There is no such thing as “grey mail”

I just read today at the Windows Team Blog that Hotmail declares war on graymail. However, I assert that there is not such thing as “gray mail”.

It doesn’t matter if it is an email offering me dodgy Rolex replicas or dubious pharmaceuticals, or if it is a newsletter from a major and respectable institution. Any speculative email I receive that I haven’t explicitly subscribed to, is to be considered SPAM. Enough said.

4 Comments

  • What if you have subscribed, but the frequency is too high for your liking? I enjoy products from a home automation store in California, but they send blasts several times a week. There is no frequency option on their website and their marketing department does not know how to set a maximum-contact-per-timeframe. I don't want to unsubscribe, but the idea of having hotmail remove all but the most recent x messages appeals to me. $0.02

    • Dave,

      Well if I explicitly subscribed to it, then couldn't I just unsubscribe by sending an email back or changing my subscription settings through my account at the provider's site?

      I do like the idea of user's being able to unsubscribe directly from their email client/browser. GMail does offer this feature but I got some bounced messages back a few times.

  • For me it's more about frequency. I don't want to unsubscribe, but if I'm getting daily deals which I haven't had a chance to read – I don't want them clogging my inbox. So I set that address to self clean every day, or x days.
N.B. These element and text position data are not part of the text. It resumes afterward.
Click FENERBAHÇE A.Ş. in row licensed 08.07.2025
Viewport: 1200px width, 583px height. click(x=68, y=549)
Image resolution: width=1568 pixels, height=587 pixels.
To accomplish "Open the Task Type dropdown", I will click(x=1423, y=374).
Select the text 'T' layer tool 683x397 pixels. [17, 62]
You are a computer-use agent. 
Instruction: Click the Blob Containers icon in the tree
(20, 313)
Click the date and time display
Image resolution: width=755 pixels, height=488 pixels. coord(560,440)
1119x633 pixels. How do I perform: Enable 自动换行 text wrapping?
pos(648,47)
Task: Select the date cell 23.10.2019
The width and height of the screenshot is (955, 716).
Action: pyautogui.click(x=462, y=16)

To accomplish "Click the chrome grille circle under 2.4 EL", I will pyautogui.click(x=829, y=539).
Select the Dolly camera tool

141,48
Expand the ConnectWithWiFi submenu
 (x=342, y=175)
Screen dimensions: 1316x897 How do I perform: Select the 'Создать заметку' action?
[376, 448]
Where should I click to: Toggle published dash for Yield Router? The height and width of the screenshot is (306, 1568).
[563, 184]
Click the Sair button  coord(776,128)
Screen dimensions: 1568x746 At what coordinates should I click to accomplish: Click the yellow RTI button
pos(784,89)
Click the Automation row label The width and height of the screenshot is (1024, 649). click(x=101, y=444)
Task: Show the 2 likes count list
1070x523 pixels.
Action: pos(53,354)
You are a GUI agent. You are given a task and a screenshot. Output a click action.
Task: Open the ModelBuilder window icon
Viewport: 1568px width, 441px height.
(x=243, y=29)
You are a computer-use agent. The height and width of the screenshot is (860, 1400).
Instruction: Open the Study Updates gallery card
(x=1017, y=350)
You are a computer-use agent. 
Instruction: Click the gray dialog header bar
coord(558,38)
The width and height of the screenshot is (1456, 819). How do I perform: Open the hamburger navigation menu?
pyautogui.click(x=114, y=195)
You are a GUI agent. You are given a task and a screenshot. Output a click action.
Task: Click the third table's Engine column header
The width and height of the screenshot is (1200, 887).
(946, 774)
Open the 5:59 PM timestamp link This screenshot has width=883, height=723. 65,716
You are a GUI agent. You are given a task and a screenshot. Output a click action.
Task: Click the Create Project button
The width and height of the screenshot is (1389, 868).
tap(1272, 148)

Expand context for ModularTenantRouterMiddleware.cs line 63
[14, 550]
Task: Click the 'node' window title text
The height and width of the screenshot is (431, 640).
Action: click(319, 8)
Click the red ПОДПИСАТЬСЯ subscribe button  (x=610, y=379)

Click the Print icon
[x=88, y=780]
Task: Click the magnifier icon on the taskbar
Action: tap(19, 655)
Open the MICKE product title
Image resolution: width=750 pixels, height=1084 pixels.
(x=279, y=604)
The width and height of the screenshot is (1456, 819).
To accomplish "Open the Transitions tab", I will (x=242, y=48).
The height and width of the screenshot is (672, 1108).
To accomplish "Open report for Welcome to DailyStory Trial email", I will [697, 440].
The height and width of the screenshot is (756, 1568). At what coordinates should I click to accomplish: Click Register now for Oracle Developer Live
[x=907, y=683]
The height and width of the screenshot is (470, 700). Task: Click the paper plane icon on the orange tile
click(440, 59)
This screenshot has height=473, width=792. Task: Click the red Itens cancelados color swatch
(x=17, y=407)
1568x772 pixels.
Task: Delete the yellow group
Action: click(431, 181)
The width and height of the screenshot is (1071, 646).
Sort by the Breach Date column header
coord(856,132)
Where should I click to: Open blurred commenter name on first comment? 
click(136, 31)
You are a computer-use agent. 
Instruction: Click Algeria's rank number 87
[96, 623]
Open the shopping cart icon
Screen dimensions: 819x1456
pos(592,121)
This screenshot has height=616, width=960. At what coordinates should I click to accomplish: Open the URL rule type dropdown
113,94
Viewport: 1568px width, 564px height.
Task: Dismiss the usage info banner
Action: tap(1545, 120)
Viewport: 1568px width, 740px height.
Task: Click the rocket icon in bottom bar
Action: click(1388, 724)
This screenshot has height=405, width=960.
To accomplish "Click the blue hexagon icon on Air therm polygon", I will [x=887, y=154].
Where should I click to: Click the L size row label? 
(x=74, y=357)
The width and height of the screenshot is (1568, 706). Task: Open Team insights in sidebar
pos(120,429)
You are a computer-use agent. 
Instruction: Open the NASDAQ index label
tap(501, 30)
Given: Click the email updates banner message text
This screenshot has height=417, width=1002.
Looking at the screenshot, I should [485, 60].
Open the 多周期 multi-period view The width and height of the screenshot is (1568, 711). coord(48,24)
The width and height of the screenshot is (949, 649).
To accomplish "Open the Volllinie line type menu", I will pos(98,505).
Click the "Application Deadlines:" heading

    It's a small thing, and probably not worth the time they put in to developing it, but I enjoy seeing projects where people remember the promise made to us – that computers would free our time and make our lives easier.

    • I agree with you. As an organisation that sends newsletters, Microsoft for instance leads by example, allowing users to set out all of their newsletter requirements through a central profile page. For other organisations that don't provide such functionality, the ability to have my email provider to automatically remove all but the most recent X messages is an appealing feature.

      But the issue I was raising is with the terminology 'grey mail", which I disagree.

      Microsoft was claiming that those "gray mails" are responsible to a large segment of the email traffic on the Internet. The point I was making is that those "legitimate newsletters", when sent to users that have not explicitly solicited to subscribe, should also be considered SPAM; regardless of their content.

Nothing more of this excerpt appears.